Once the line containing "Given: Click the horizontal" is found in the entries below, reproduce it and every line after it, stopping at and including the line containing "Given: Click the October"; reproduce nothing else, and keep each line exact.
▶
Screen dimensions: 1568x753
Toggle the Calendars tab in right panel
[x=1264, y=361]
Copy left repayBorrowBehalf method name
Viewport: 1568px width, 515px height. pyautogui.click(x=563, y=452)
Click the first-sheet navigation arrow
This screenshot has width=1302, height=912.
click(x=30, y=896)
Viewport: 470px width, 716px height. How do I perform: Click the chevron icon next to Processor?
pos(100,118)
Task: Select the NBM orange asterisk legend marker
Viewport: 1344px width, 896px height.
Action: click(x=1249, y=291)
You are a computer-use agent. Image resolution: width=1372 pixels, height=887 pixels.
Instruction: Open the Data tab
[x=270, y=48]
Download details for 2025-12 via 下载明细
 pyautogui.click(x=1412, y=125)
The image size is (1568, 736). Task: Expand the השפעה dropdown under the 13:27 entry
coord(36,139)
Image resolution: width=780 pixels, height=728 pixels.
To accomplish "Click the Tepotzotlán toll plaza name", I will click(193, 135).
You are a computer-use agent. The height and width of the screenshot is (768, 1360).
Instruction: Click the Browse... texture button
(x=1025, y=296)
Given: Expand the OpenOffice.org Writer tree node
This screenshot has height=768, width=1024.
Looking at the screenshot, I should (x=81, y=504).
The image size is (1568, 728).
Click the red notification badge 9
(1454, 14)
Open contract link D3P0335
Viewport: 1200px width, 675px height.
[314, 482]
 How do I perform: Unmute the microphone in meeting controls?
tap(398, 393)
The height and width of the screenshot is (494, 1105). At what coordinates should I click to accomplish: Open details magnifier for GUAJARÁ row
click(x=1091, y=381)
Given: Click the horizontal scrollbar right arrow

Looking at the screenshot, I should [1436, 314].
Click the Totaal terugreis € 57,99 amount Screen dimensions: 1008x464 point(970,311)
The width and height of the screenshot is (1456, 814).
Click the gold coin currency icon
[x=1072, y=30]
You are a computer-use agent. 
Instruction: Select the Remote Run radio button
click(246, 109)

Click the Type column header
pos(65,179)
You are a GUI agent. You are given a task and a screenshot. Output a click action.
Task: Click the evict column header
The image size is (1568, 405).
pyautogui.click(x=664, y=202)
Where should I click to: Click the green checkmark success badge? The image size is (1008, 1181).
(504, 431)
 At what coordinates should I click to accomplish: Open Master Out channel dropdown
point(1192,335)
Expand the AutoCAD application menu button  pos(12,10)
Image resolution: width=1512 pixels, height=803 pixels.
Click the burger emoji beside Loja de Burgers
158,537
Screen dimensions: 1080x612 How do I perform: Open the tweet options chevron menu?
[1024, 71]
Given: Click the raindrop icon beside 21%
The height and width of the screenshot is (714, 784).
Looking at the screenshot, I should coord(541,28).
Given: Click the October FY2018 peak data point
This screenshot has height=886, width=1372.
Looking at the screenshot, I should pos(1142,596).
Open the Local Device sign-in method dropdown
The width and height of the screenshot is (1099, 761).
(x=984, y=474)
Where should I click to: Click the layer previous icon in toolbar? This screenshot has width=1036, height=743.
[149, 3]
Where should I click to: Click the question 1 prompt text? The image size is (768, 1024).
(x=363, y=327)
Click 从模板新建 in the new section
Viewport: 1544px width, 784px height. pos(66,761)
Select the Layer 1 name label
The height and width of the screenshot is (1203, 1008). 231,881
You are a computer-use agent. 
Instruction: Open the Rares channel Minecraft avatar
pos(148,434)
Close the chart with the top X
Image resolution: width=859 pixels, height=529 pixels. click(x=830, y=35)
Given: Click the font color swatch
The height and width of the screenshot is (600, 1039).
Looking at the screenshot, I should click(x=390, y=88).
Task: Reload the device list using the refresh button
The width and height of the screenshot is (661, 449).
◀
• [Written solution]
Given: Click the horizontal scrollbar right arrow

Looking at the screenshot, I should [1436, 314].
Click the Totaal terugreis € 57,99 amount Screen dimensions: 1008x464 point(970,311)
The width and height of the screenshot is (1456, 814).
Click the gold coin currency icon
[x=1072, y=30]
You are a computer-use agent. 
Instruction: Select the Remote Run radio button
click(246, 109)

Click the Type column header
pos(65,179)
You are a GUI agent. You are given a task and a screenshot. Output a click action.
Task: Click the evict column header
The image size is (1568, 405).
pyautogui.click(x=664, y=202)
Where should I click to: Click the green checkmark success badge? The image size is (1008, 1181).
(504, 431)
 At what coordinates should I click to accomplish: Open Master Out channel dropdown
point(1192,335)
Expand the AutoCAD application menu button  pos(12,10)
Image resolution: width=1512 pixels, height=803 pixels.
Click the burger emoji beside Loja de Burgers
158,537
Screen dimensions: 1080x612 How do I perform: Open the tweet options chevron menu?
[1024, 71]
Given: Click the raindrop icon beside 21%
The height and width of the screenshot is (714, 784).
Looking at the screenshot, I should coord(541,28).
Given: Click the October FY2018 peak data point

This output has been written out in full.